[Note: The following reflections about the statements made by the Archbishop of Madrid to the press two days after his inauguration are taken from the summary that a journalist penned, based on a recording he made and which appeared on the website of Infovaticana on October 25. I cannot guarantee, therefore, accuracy other than that provided by the professionalism of the journalist who transcribed the words of the Archbishop.]
First of all, one must admit that the statements contain enough ambiguities and subliminal references to the Synod on the Family (without mentioning it, of course) and to the many revolutionary doctrines of Pope Francis that one may think that they do not deserve the effort necessary to discuss them even briefly.
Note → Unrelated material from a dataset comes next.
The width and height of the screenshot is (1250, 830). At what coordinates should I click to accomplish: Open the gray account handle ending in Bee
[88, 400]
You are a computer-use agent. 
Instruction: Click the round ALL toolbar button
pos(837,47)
Except in very rare instances, I do not usually read the statements of the Spanish Bishops. My time is very limited and their poor theological, pastoral, and intellectual formation is widely known, not to mention the little credibility that the content of their statements deserve. In this case, however, there was something that powerfully called my attention and consequently raised the red flags. In effect, the prominent neo-Catholic webpages, usually so prone to singing the praises of the Hierarchy, were now dead silent; once again they fell into their customary error: hiding, or at least trying to conceal, anything that could possibly bring discredit upon the Hierarchy; forgetting, once again, that hiding the truth is tantamount to aiding and abetting the dissemination of lies. But neo-Catholics are hopeless; they always fall into their habitual practices, even if in very rare cases –when the scandal is too serious—they make timid purposes of amendment. In this particular case, such a strange silence clearly indicated that something fishy was going on.
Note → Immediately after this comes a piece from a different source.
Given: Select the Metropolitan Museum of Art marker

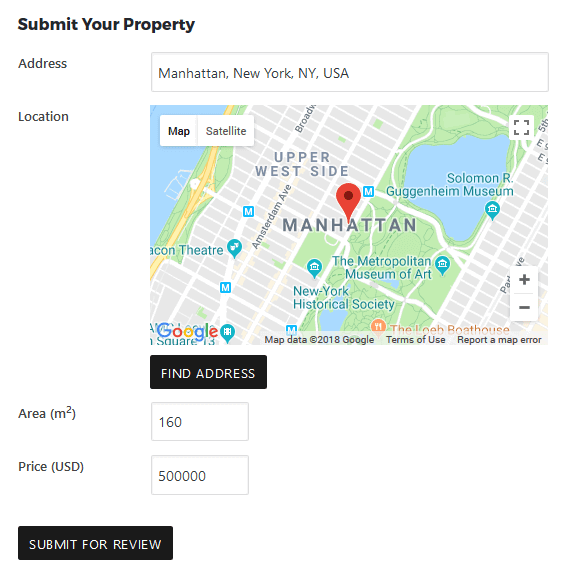Looking at the screenshot, I should click(442, 265).
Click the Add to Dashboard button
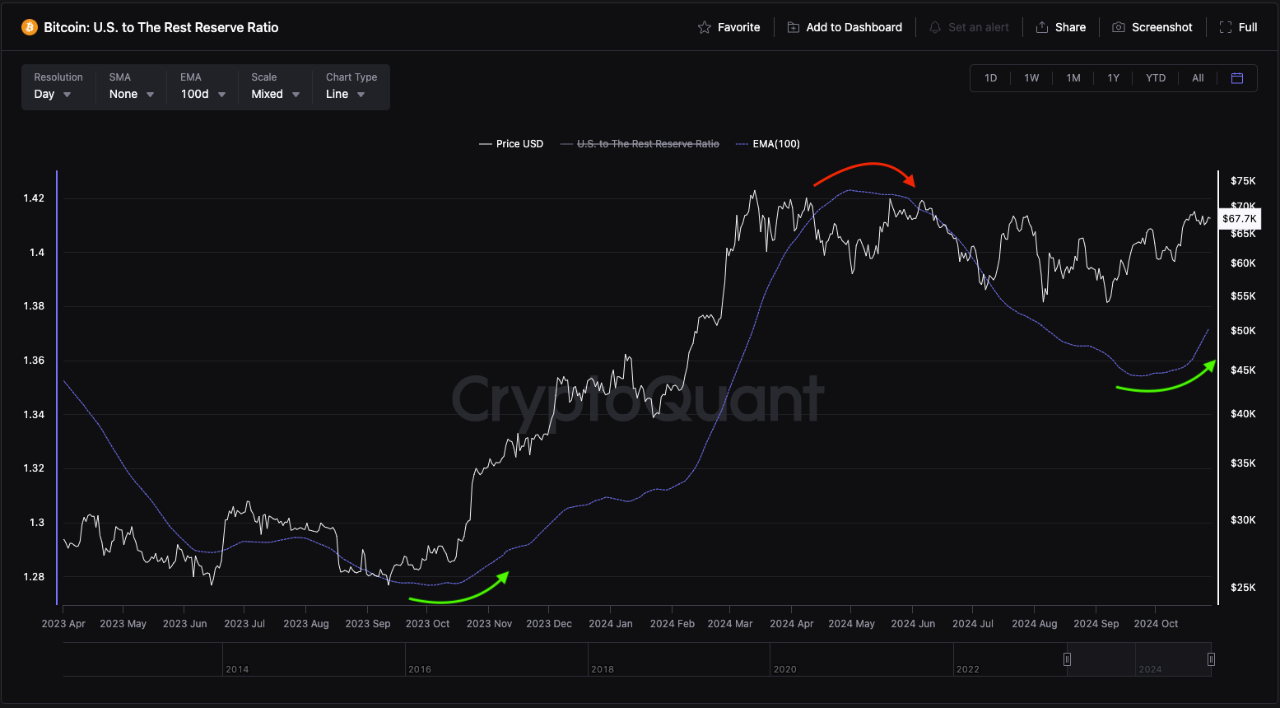This screenshot has width=1280, height=708. tap(845, 27)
Back to the just-mentioned declarations: the first thing that calls one’s attention is that Archbishop Osoro, from out of the vast and rich Magisterium of the Church, refers only to Pope Francis, quoting twice from his Evangelii Gaudium (which Cardinal Burke has declared is not a part of the Magisterium). Faithful to post-conciliar tradition, Archbishop Osoro disregards any other Magisterial statements of past Popes, Councils, Encyclicals, Documents, Speeches, etc. True, his Declarations were made during a press conference and not in a theological treatise. Nevertheless, given that this is a widespread disease, one cannot but lament the documental poverty to which the Magisterium of the Church has been reduced, almost to nothing, in the post-conciliar era.